Thursday, 16 June 2005
Riverside (Hyatt Regency Cambridge, MA)
Juno Hsu, Univ. of California, Irvine, CA; and M. Prather and O. Wild

We use high-resolution simulations of Ozone from a chemistry-transport model (CTM) to design and test new diagnostics of the Ozone Stratosphere-troposphere exchnage (STE). The CTM uses meteorological fields developed at U. Oslo from the ECMWF Integrated Forecast System at a resolution of about 200 km (horizontal) by 0.6 km (vertical). These simulations reproduce the tropopause structures, folds, and intrusions observed during the TRACE-P campaign. Our goal is to design a diagnostic O$_3$ flux that does not simply record the net flux of Ozone across a climatological tropopause or a pressure level, but one that counts stratospheric O$_3$ molecules when they have effectively mixed into the troposphere and participate in tropospheric chemistry. For example, a stratospheric fold located below the tropopause but containing Ozone at hundreds of ppb with very low water vapor and hydrocarbons has chemistry like the lower stratosphere rather than the troposphere. Thus we design a budget diagnostic that follows stratospheric O$_3$ molecules as they enter the troposphere, recording a net flux only when they mix into the troposphere (i.e., dilute to below 100 ppb). We are able to derive latitude-by-longitude maps of this STE Ozone flux, and thus show where stratospheric is most likely to influence the tropospheric abundance.

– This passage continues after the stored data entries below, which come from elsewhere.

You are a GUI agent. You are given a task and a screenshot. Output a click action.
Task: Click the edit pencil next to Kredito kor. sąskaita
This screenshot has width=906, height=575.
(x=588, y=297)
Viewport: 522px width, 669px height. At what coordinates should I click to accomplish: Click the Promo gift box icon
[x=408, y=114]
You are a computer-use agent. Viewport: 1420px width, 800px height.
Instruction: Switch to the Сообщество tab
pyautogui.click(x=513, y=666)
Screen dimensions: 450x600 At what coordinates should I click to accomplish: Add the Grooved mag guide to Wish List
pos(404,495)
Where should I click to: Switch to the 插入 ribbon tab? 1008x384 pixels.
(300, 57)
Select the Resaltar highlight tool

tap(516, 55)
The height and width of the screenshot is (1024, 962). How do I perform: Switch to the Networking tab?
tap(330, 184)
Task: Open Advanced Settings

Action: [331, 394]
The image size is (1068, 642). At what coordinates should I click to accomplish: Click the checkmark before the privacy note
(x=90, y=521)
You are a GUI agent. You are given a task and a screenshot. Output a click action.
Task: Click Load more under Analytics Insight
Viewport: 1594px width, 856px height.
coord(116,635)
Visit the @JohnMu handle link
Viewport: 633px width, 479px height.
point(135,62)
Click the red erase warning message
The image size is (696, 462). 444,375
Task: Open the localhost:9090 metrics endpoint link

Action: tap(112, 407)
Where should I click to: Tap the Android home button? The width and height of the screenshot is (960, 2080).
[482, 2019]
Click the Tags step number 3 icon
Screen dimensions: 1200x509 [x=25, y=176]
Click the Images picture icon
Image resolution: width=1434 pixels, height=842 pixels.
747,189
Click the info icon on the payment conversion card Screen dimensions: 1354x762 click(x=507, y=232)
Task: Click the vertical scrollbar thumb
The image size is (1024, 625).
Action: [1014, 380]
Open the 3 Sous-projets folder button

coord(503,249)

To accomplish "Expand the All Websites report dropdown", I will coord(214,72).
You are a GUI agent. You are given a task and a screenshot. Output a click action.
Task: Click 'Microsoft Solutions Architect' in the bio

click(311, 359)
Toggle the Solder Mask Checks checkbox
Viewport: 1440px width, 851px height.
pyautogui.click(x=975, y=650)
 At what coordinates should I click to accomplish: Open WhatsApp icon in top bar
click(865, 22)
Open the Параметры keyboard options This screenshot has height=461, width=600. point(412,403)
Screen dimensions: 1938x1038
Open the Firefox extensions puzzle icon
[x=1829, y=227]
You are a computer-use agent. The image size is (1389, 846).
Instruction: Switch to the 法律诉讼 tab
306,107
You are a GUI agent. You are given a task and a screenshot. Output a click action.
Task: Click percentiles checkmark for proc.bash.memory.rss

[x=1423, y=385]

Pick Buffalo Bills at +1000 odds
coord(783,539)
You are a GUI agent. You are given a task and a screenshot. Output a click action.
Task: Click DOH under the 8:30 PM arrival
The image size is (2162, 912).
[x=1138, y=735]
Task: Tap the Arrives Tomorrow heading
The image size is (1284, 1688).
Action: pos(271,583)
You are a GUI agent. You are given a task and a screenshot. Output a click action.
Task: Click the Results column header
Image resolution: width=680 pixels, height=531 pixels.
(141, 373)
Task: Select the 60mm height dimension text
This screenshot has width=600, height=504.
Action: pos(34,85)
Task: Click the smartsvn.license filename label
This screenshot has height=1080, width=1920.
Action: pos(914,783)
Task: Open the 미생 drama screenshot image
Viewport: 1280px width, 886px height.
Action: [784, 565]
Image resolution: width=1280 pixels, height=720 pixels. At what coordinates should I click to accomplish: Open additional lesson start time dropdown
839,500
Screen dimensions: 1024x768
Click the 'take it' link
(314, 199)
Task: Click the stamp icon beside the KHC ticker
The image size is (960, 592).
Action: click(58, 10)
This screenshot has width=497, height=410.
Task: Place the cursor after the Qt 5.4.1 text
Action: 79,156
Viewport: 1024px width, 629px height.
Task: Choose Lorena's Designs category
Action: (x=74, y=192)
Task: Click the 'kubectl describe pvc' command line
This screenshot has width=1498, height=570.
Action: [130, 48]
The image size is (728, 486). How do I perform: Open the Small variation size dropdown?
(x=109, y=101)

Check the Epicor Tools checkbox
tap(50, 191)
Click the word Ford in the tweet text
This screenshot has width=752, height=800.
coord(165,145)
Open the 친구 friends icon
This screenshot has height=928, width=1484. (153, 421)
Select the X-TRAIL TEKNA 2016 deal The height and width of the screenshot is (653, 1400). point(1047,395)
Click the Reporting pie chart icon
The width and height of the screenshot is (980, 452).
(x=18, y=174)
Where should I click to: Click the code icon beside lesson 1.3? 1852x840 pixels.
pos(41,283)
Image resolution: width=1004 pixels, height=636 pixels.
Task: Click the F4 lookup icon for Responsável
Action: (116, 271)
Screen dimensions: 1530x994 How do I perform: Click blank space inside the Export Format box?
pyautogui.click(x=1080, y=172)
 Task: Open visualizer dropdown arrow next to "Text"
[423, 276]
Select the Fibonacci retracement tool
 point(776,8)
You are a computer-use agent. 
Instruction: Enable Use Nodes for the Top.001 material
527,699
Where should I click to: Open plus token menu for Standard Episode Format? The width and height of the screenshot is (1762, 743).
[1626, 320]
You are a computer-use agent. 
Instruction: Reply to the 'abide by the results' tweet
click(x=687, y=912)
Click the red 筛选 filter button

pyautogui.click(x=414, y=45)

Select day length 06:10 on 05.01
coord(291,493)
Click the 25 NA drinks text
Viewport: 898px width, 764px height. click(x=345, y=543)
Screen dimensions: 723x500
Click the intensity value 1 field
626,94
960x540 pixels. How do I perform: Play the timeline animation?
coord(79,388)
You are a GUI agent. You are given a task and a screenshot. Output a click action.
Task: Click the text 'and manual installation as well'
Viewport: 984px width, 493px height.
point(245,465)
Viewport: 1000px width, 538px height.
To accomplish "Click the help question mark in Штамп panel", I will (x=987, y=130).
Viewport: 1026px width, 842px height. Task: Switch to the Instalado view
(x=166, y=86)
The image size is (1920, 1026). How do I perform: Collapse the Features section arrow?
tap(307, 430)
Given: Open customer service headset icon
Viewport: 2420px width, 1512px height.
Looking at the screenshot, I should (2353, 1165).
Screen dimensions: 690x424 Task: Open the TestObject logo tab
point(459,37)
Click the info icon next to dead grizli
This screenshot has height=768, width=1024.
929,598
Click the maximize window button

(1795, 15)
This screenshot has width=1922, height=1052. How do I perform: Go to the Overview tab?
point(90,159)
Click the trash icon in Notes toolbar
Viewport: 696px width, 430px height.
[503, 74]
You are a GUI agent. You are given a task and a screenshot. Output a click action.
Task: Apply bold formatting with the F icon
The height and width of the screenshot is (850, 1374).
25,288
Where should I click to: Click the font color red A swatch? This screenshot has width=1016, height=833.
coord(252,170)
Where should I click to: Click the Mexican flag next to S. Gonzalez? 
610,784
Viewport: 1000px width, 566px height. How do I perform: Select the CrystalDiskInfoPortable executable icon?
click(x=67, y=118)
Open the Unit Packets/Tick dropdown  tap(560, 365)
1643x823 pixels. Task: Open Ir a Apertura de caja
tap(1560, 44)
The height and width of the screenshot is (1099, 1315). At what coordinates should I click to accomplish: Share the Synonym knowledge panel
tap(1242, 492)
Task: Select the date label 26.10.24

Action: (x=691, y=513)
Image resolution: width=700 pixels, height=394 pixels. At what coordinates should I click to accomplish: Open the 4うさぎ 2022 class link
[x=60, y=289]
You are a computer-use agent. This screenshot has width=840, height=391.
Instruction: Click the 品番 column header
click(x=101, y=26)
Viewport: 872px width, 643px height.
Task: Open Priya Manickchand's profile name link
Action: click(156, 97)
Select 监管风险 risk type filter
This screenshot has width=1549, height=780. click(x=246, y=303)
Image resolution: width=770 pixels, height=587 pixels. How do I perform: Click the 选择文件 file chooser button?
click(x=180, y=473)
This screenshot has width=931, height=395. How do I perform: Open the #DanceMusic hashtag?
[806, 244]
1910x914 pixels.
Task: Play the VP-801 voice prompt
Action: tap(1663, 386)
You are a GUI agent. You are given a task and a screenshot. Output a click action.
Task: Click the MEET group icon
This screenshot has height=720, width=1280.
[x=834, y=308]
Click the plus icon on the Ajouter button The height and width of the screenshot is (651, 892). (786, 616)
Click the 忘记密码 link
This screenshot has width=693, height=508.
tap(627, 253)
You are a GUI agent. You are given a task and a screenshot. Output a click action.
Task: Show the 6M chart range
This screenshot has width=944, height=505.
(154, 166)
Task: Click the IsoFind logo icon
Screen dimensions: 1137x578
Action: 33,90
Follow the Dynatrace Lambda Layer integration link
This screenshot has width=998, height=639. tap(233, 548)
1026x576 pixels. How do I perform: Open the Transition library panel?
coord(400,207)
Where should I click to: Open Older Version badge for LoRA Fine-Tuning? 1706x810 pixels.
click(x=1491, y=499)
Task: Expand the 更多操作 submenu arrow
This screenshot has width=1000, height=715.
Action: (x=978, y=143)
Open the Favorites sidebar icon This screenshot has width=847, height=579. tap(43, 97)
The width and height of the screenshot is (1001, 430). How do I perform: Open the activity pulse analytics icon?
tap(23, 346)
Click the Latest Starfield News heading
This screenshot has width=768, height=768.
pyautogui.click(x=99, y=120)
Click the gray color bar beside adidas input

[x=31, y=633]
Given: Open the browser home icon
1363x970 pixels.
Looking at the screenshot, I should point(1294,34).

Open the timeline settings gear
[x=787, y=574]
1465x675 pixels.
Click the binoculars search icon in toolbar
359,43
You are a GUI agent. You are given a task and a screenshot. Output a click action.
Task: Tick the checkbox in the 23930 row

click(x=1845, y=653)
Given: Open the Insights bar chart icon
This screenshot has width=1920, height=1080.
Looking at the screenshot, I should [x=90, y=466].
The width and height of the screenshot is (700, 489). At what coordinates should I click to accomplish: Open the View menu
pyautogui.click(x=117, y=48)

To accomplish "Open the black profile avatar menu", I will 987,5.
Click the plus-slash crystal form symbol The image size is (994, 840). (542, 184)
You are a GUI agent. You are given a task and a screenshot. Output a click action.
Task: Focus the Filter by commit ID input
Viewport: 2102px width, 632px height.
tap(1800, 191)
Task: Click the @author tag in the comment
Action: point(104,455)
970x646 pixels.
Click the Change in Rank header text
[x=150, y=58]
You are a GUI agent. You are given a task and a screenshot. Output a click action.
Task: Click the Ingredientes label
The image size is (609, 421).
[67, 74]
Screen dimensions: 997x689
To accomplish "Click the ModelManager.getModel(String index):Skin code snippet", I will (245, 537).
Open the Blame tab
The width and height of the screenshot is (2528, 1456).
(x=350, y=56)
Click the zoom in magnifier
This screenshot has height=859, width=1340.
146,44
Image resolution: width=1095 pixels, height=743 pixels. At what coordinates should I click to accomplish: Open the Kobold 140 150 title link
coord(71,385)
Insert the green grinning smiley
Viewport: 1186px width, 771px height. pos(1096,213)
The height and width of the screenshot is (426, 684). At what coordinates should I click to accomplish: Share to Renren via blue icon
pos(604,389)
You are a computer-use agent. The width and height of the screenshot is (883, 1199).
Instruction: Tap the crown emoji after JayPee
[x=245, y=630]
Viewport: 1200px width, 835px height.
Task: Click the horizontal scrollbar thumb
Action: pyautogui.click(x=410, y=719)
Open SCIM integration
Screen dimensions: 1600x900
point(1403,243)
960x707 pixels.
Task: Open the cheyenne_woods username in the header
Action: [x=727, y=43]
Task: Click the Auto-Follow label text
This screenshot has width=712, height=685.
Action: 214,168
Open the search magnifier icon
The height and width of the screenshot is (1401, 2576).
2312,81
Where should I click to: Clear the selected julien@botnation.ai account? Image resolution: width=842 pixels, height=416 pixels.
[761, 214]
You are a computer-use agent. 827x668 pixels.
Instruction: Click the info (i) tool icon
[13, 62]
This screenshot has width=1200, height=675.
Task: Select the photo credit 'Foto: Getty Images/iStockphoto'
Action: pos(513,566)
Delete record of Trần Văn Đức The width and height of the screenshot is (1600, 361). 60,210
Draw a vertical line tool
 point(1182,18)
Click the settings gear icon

With these met fields, the global Ozone fluxes are calculated to be about 600 Tg/yr with an equal contribution from each hemisphere, and larger spring-time contributions for both hemispheres. For the northern hemisphere, regions of high Ozone fluxes are closely related to the cyclogenesis/baroclinic activity and therefore follow the jet streams. However, in late spring/early summer, the maximum Ozone flux is located in the subtropical region, particularly in the region of the Tibetan Plateau. This flux is caused by the entrainment of stratospheric air associated with the rapid rise of the tropopause over the Tibetan Plateau. In contrast, the Ozone fluxes in the southern hemisphere have less temporal and zonal variations and occur mainly in the subtropical region (25S-35S) regardless of season. The zero wind lines at 200 mb are shown to be a good marker for the equatorward margin of Ozone STE and overlap with local STE maxima in the subtropical western Pacific during the summer. This is the signature of Ozone STE due to stationary Rossby wave breaking over this region. In some winter months, the Ozone STE extends deep into the eastern Pacific tropics between the zero wind lines due to the intrusion of waves through the westerly duct.